◆ Passage shown ◆
——
Sunday, September 14, 2008

Wind Harvesting



Wind-power, a compelling vision.

How wonderful it would be if we could harness the wind and the tides and provide the energy needed to fuel our infrastructure.  Like the old water mill's and wind mill's that had once helped drive our society's advancement, the lure of harnessing seemingly free and plentiful energy, is powerful.  
in 2005 Willett Kempton, a University of Delaware professor in the school’s College of Marine Studies,..with a team of students, led by Amardeep Dhanju, .found that Delaware’s coastal winds were capable of producing a year-round average output of over 5,200 megawatts, or four times the average electrical consumption of the entire state. “On the wholesale electricity markets,” Dhanju wrote, “this would produce just over $2 billion” in annual revenue.

It so happened that the day Dhanju’s semester-long research project was discussed, Kempton had invited several wind entrepreneurs to class. Mandelstam was the only invitee to show up in person. It was then that Mandelstam had his eureka moment. The amount of power Dhanju was describing, Mandelstam knew from Kempton, was but a small fraction of an even larger resource along what’s known as the Mid-Atlantic Bight. This coastal region running from Massachusetts to North Carolina contained up to 330,000 megawatts of average electrical capacity. This was, in other words, an amount of guaranteed, bankable power that was larger, in terms of energy equivalence, than the entire mid-Atlantic coast’s total energy demand — not just for electricity but for heating, for gasoline, for diesel and for natural gas. Indeed the wind off the mid-Atlantic represented a full third of the Department of Energy’s estimate of the total American offshore resource of 900,000 megawatts........
——
◆ Information given ◆
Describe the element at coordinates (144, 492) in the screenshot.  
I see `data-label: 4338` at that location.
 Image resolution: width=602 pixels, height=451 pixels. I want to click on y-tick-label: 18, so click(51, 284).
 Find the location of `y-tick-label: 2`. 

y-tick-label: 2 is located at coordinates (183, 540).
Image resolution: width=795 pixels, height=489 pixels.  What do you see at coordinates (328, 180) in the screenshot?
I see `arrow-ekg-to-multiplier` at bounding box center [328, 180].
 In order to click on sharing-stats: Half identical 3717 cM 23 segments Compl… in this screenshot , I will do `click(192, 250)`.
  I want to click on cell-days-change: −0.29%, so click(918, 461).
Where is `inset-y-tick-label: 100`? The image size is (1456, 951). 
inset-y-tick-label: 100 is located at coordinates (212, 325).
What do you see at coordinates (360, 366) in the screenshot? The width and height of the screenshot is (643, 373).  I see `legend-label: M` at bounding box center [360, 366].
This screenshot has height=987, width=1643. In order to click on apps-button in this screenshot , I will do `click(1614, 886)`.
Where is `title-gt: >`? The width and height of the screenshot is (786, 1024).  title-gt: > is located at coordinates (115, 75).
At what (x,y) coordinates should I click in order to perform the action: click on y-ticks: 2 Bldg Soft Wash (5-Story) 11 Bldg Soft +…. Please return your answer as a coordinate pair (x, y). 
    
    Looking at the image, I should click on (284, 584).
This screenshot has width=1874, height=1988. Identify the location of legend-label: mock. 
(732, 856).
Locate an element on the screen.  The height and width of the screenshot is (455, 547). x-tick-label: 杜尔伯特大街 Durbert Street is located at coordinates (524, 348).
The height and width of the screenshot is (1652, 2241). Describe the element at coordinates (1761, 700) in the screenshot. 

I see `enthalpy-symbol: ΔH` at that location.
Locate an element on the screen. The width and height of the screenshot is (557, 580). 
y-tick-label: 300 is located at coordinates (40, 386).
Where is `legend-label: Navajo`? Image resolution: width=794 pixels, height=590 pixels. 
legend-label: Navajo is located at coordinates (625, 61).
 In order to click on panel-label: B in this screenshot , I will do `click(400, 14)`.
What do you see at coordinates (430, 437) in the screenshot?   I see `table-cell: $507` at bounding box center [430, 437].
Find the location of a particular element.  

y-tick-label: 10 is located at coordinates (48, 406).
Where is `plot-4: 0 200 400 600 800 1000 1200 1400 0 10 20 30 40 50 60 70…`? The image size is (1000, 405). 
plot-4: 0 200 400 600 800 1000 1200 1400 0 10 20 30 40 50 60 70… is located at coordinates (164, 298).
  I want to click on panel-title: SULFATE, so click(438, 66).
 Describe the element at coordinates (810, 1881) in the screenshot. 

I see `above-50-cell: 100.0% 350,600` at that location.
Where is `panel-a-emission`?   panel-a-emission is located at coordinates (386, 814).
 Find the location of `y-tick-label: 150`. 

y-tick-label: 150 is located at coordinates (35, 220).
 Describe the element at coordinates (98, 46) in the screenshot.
——
◆ Your tasks ◆
1. Could you copy the entries word for word, from the very first one through the line that contains "center [328, 180]."?
2. Can you resume the wind-power passage from the point where it stops?

◆ List of answers ◆
1.
Describe the element at coordinates (144, 492) in the screenshot.  
I see `data-label: 4338` at that location.
 Image resolution: width=602 pixels, height=451 pixels. I want to click on y-tick-label: 18, so click(51, 284).
 Find the location of `y-tick-label: 2`. 

y-tick-label: 2 is located at coordinates (183, 540).
Image resolution: width=795 pixels, height=489 pixels.  What do you see at coordinates (328, 180) in the screenshot?
I see `arrow-ekg-to-multiplier` at bounding box center [328, 180].

2.
Last year, onshore wind power added more than 5,200 megawatts of new electrical capacity to the grid — or nearly a third of America’s new generating capacity, surpassing all other forms of new generation except natural gas and amounting to enough electric capacity to power one and a half million homes. While it’s true that wind is still a tiny part of the energy picture — just 1 percent of the total electricity portfolio in the United States and 3.3 percent in Europe — more than a quarter of the 20,000 megawatts of the world’s new wind capacity last year was installed in North America, where all the global wind-energy players have set up shop, lured by the low U.S. dollar and the high rate of returns. “In America,” explains António Mexia, chief executive for Energias de Portugal, which bought the Texas wind company Horizon Energy, “you can put up a 200- or 300-megawatt wind park. You can’t do that in Europe.” Indeed, in the continental United States, resources are vast — with more than eight thousand gigawatts of potential electricity blowing overhead. “The amount of wind energy potential in this country,” says Walt Musial, a principal engineer at the National Renewable Energy Laboratory’s National Wind Technology Center, “is bigger than the national grid itself.”
The potential of this capability is compelling, but the issues of intermittency and variability lead to more issues regarding storage; the issues of subsidy lead to legitimate questions of how to measure real benefit, how to choose between competing technologies, who chooses, and whose ox gets gored.  

Mark Svenvold's discussion with the wind entrepreneur Peter Mandelstam, helps to fram the issue, put it in perspective, and makes an argument for moving forward.  MORE....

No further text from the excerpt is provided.